This is pure gold. Listen to Amplexor. What you are doing will ultimately erode your marriage, even if that is not your intention. Just the little things like a facial expression or a sigh, etc, with your husband send messages you aren't trying to send. Just think about what your H would think/say about this. You need to work on your own marriage and its faults - go to counseling, whatever you need to do. Going outside the marriage to solve your issues is a recipe for disaster.

Your story in some ways is very similar to my W's story toward me. She fell in love with her friend, just like you have. When you do that, you leave a big piece of you out of your marriage. Your H isn't getting the best of you anymore, and that's not fair to him. Always fix your marriage internally or with counseling - never go outside. Going outside the marriage should be reserved for when the marriage is over.


----------



## AFEH (May 18, 2010)

confusedgal78 said:


> Thank you for your honesty. I think in my heart I know that whatever is going on isn't "right". I just needed to read the words from someone else looking from the outside.

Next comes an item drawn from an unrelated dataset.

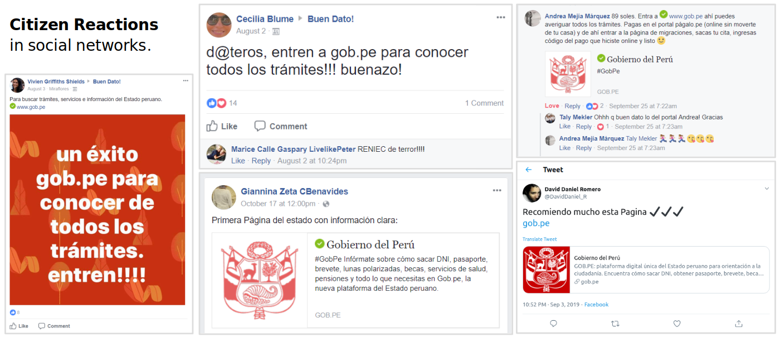Open options menu on Vivien Griffiths' post
780x337 pixels.
(186, 81)
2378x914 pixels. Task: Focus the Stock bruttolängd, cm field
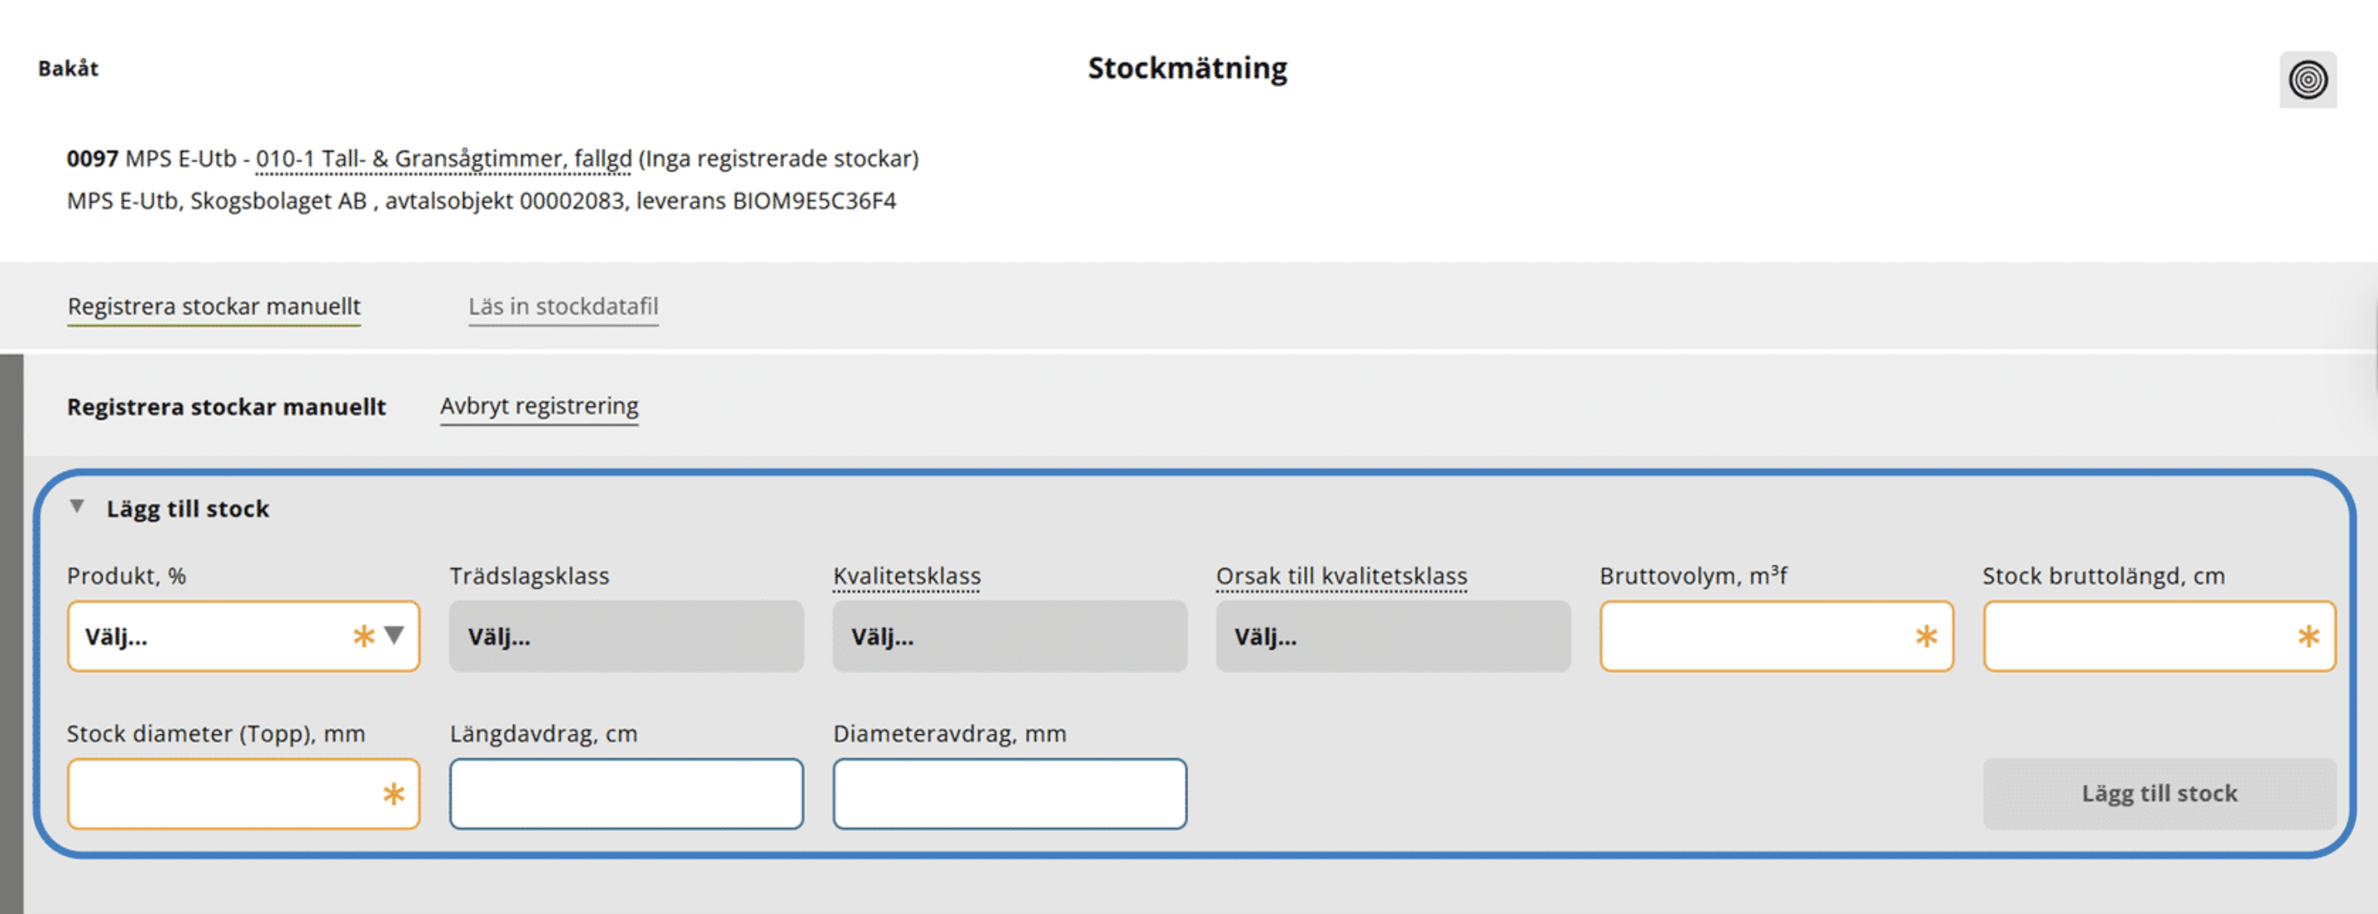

I guess you’re 33? Difficult age, phase you are going through. Only so much time? Romance your H and see what happens. Tell him you need loving.


----------



## confusedgal78 (Aug 2, 2011)

You guys have all been super helpful. I feel like instead of yelling at me and telling me I'm an idiot, you just put your arm around me and said "You know what you need to do" and for that I'm very grateful.


----------



## AFEH (May 18, 2010)

confusedgal78 said:


> You guys have all been super helpful. I feel like instead of yelling at me and telling me I'm an idiot, you just put your arm around me and said "You know what you need to do" and for that I'm very grateful.


That is exceedingly manipulative. Reckon your H will be well shot of you.


----------



## Jellybeans (Mar 8, 2011)

How is that manipulative? I read it as her being genuine and not sarcastic. Unless I misread?


----------



## jnj express (Mar 28, 2011)

Just out of curiosity---since your EA---started how much time a day do you give your H, and kids if you have any---and how much time a day do you spend with your friend---If its anything beyond 1 to 1000---then you are being inappropriate

You need to go NC with this guy--if you are not gonna tell your H---the extent of what you have gotten yourself into---then as I said---you HAVE to go NC----if for no other reason do it for any/all children involved in the mge


----------



## that_girl (Jul 6, 2011)

Yea, I didn't think it was manipulative either.


----------



## 2xloser (May 8, 2011)

Yes you do know what to do, what is right and what is wrong. It's why you posted here in the first place; you already knew. 

It is important to understand that by carrying on your EA, you're short-changing your marriage and not letting it be all it can be. It needs work, effort, nurturing, expansion. You want it to grow, let it grow - but help it. You're not giving it your all with your EA present, and it is NOT helping your marriage. Just the mental energy alone being misplaced hurts it, much less the effort of secrecy, the countless hours spent fantasizing, the building resentment that is sure to be bubbling under the surface -- all are shortchanging your H and taking away from what your marriage could be.

You talked about the OM filling what is missing at home -- what exactly is that, other than secrecy and the excitement of that? it's not sexual... you say you have a great relationship with H, with some obvious things missing. What are they; do they really exist? Can H not fulfill them because he is incapable, or is it that he's not aware anmd could do so with time, attention, and effort? Or is it that only an extramarital relationship can fulfill on those things....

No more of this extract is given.